Несмотря на сенокос, молодежь все же собиралась на уличные танцы, возле недостроенного еще до войны клуба. В гармонистах ходил Петруня Кудров. Голосистый его аккордеон слышно было по всей деревне. И стоило ему растянуть меха у своего дома, направляясь к клубу, как туда же спешили парни и девчата. Да и молодые вдовы, чьи мужья покоились в далеких землях, не отставали от них, надеясь если не обворожить кого-нибудь своими плясками – так хотя бы отвести душу в накатном веселье. Даже мы – сопляки нет-нет да и приходили к танцам, послушать разговоры парней – особенно бывших фронтовиков, которые еще гуляли, еще тянули деревню к веселью, опрокидывали в бесшабашный настрой. Их бравые байки разжигали у нас неотвратное любопытство, поднимая всплески воображения. Да и парни призывники, тоже гуртившиеся возле фронтовиков, одаривали друг друга слухами о деревенской жизни. Ну как тут не навострить уши? Лови, мотай на ус, авось пригодится! Поглядывали мы и на пляски, стараясь запомнить все их жаркие развороты, с тайной надеждой когда-нибудь и себе закружиться в таком же неистовом вихре. Особенно цыганочка будоражила, которую азартнее всех выбивала фронтовая вдова – Груня Кудаева. Крепкая и статная, тонкая в талии, она выкручивала ногами такие коленца, которые никто не мог повторить и, когда Груня, не редко по просьбе кого-нибудь из парней, выходила на круг, любо-дорого было смотреть на неё – вихрь и дробь в накат к мелодии аккордеона.

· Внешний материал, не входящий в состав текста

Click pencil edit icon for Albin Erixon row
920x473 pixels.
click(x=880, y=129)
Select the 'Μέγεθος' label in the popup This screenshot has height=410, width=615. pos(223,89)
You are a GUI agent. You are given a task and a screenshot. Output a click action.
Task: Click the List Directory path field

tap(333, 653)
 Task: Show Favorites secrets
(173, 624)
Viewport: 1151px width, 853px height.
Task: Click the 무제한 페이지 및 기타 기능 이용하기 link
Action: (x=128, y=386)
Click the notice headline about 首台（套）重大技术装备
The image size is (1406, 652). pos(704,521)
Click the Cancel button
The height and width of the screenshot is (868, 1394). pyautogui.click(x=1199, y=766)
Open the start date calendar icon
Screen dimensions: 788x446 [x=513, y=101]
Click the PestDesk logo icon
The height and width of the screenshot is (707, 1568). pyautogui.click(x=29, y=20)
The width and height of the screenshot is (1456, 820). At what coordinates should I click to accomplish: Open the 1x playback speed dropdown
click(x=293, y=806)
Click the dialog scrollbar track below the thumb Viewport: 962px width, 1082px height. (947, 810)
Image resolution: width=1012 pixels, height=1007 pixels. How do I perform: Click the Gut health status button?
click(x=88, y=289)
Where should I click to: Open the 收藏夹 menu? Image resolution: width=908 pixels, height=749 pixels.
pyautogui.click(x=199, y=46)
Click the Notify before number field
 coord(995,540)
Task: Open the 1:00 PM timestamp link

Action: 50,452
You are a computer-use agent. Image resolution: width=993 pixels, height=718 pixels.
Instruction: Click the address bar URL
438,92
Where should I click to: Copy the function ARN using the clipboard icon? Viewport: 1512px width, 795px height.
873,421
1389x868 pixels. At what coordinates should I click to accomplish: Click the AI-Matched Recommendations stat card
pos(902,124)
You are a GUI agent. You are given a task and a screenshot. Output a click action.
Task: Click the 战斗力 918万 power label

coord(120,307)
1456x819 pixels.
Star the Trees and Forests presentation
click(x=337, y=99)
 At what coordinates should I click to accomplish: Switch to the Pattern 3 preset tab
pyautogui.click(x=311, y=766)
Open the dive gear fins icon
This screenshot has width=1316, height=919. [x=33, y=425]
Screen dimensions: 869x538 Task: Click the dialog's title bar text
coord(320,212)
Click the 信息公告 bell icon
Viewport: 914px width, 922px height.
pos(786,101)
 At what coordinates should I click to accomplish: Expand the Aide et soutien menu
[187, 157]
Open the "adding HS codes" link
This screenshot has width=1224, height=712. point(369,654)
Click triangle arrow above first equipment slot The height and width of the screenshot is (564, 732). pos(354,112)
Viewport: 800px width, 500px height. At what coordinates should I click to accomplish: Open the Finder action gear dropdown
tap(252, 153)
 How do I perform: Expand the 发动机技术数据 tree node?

Слушать-то мы слушали, смотреть – смотрели, да с оглядкой, как бы кто-нибудь из учителей не застал нас в неположенном по возрасту месте. Жди потом вызова родителей в сельсовет на беседу в нелицеприятном тоне. Ну а дома, после того вызова, своя разборка, и у каждого по-разному. Да и не все видимое и слышимое было для нас потребным: частенько парни и за грудки друг друга хватали, и нецензурная брань раздавалась, и непристойные слушки о ком-нибудь, из деревенских, выплывали, попробуй – разберись, прими, как надо.

А еще, кроме учителей, нас гонял с улицы (так называли в деревне эти танцы) умом помешанный – Антип Дукаев. Было ему лет сорок: кучерявые волосы, пронзительные голубые глаза, крепкое сложение – завидный на взгляд мужик. Такого бы и в мужья любой женщине брать не зазорно. Да беда – юродивый.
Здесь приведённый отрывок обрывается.